SOURCE RECORDS:
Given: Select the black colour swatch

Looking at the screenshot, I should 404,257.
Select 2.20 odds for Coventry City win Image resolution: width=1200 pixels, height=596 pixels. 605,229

...

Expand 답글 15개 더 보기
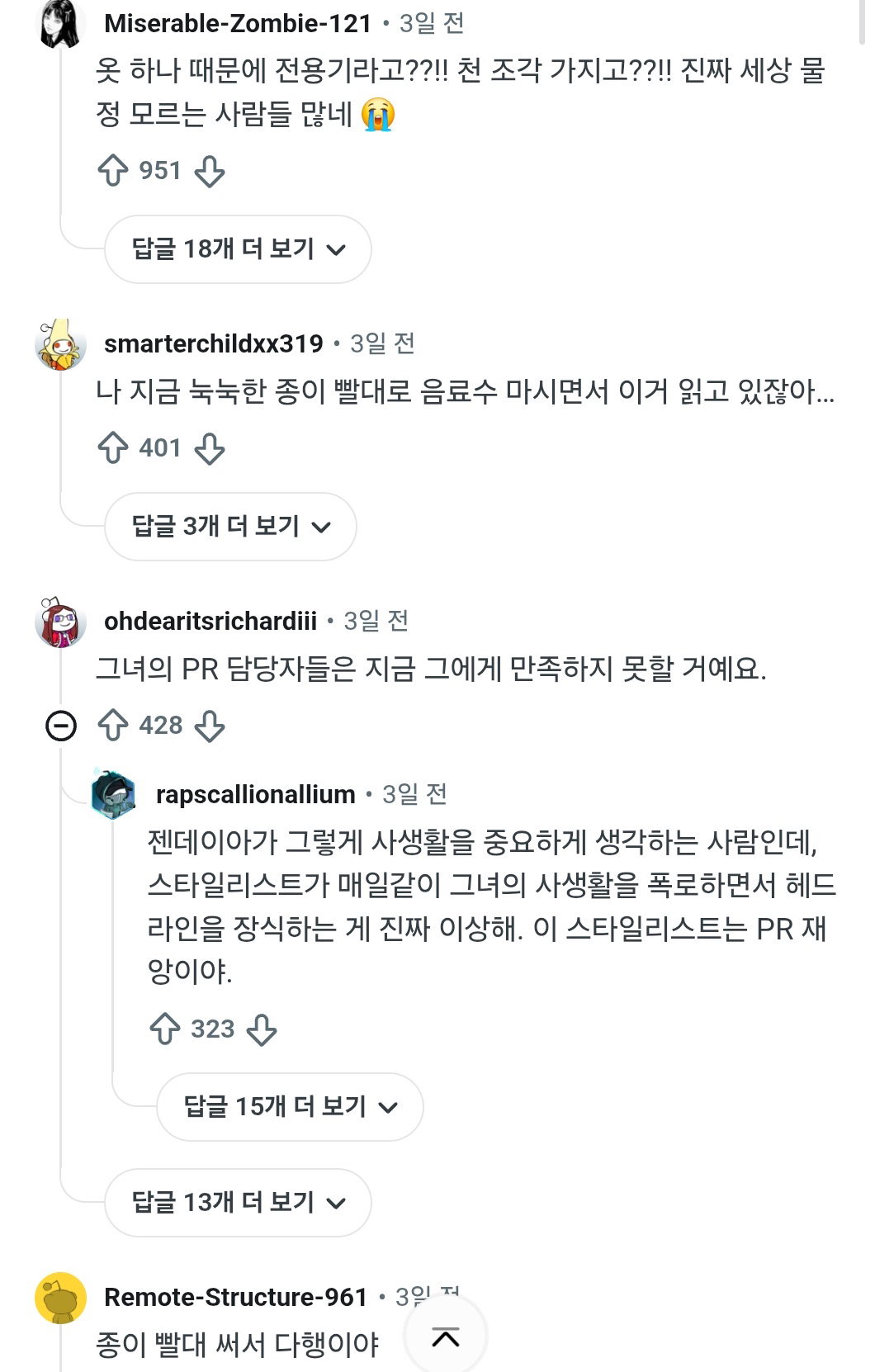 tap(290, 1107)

* * *

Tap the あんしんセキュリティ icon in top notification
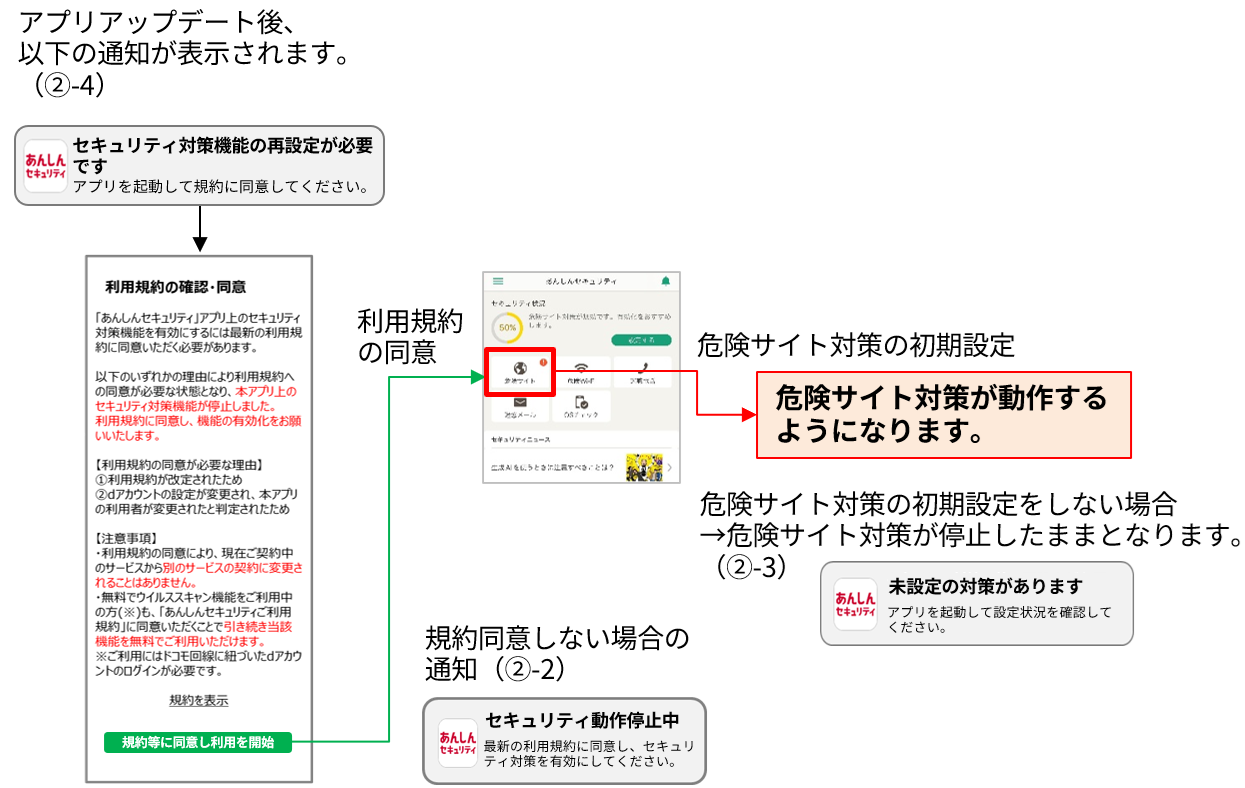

AIM OF THE TASK:
Render everything from the line containing "Given: Select the black colour swatch" down to the line containing "Select 2.20 odds" as a Markdown table with columns Num and Content, leaving out blank lines.

ANSWER BELOW:
| Num | Content |
|---|---|
| 1 | Given: Select the black colour swatch |
| 2 | Looking at the screenshot, I should 404,257. |
| 3 | Select 2.20 odds for Coventry City win Image resolution: width=1200 pixels, height=596 pixels. 605,229 |